Les affections bucco-dentaires sont classées parmi les maladies chroniques les plus courantes. Elles constituent un véritable problème de santé publique au Maroc. Entre dents déchaussées, caries multiples, infections, il n'avait jamais connu un tel taux d'urgences dentaires graves.

 Plusieurs cas de décès ont été imputés à la négligence des dents. Le marocain accorde peu d’intérêt aux soins bucco-dentaires, les considérant comme étant une prévention inutile et onéreuse. Selon une  récente enquête épidémiologique réalisée par le ministère de la Santé montre que la carie touche 92% des adultes de 35-44 ans, 87% des adolescents de 15 ans et 81% des enfants de 12 ans. Les statistiques  révèlent également qu’un nombre important de marocains n’ont jamais consulté de médecins dentistes, en effet 27% des adultes de 35-44 ans n’ont jamais bénéficié de dépistage dentaire. Ce chiffre est beaucoup plus inquiétant chez les plus jeunes: 68% des adolescents de 15 ans et 89% des enfants de 6 ans. Les Marocains ne vont pas chez les dentistes pour la prévention, mais plutôt pour la guérison. Cette négligence est d’autant plus dangereuse et néfaste pour les personnes souffrantes déjà de maladies chroniques comme les sujets cardiaques, diabétiques ou néphropathes, hémophiles, ou cancéreux…
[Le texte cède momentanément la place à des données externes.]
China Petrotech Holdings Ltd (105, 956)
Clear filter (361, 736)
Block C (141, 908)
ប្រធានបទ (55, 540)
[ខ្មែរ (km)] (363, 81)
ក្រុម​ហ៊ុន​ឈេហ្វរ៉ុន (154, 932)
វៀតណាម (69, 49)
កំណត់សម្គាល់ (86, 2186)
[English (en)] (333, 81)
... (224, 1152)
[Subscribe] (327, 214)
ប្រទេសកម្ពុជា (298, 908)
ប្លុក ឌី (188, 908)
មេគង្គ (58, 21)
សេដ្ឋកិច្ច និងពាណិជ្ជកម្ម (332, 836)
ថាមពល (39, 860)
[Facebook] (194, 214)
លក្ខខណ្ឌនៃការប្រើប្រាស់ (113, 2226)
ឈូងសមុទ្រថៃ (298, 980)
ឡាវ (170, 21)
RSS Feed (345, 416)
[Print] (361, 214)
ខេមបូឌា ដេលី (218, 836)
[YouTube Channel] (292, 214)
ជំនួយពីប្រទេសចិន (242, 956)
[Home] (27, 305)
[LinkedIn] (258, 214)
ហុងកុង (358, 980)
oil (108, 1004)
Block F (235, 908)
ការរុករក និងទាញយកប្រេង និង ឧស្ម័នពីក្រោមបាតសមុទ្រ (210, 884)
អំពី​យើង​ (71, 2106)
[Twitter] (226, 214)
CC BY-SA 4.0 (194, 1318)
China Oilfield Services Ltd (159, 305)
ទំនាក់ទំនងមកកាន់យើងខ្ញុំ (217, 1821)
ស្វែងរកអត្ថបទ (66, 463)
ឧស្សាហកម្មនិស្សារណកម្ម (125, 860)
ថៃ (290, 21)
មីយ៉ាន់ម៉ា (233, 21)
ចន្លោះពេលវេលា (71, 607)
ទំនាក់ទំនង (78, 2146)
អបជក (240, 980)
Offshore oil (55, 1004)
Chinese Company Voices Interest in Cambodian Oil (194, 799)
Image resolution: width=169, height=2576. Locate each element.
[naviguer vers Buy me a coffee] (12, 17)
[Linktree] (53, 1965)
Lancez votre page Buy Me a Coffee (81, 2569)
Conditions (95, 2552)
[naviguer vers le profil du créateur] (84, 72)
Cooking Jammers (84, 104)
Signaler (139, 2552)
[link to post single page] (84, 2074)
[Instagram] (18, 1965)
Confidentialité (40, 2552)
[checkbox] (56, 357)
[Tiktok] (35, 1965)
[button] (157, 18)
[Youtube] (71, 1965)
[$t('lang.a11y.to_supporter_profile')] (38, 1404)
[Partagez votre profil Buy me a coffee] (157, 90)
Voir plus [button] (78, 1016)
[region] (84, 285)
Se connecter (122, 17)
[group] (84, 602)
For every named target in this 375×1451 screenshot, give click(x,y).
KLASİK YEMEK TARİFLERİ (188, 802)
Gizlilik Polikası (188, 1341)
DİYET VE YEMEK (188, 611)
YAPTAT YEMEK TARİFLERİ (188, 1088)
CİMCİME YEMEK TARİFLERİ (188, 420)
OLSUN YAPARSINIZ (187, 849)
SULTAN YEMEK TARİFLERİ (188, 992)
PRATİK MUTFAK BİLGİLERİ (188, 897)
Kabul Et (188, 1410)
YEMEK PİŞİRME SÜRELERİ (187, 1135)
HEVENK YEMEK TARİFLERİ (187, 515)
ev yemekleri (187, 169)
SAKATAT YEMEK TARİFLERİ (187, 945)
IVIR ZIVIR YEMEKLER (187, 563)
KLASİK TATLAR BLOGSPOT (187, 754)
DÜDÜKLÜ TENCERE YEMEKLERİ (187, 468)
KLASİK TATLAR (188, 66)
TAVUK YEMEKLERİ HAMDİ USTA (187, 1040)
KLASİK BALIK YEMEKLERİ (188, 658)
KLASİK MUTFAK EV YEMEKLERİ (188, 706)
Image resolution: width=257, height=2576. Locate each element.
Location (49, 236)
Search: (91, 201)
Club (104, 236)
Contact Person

 La prévalence élevée des affections bucco-dentaires du citoyen marocain est due à plusieurs facteurs à savoir : le régime alimentaire, le manque et l’absence  d’hygiène dentaire, l’intérêt limité de la population marocaine pour la santé bucco-dentaire, l’insuffisance d’information et d’éducation en matière de santé bucco-dentaire, la difficulté d’accès aux soins, l’absence de couverture médicale pour la grande majorité de la population, le revenu limité qui empêche d’avoir recours aux soins et l’insuffisance de l’infrastructure humaine et matérielle .

Il est à noter que le Maroc ne compte que 1 médecin dentiste pour 8 100 habitants (4.515 médecins-dentistes dans le secteur privé et 600 dans le public), la prévention reste la meilleure des solutions pour lutter contre les affections bucco-dentaires. Il est nécessaire d’éduquer la population aux bonnes pratiques : une bonne hygiène alimentaire, un brossage efficace au moins deux fois par jour, l’utilisation du fil dentaire et des visites régulières chez le médecin dentiste.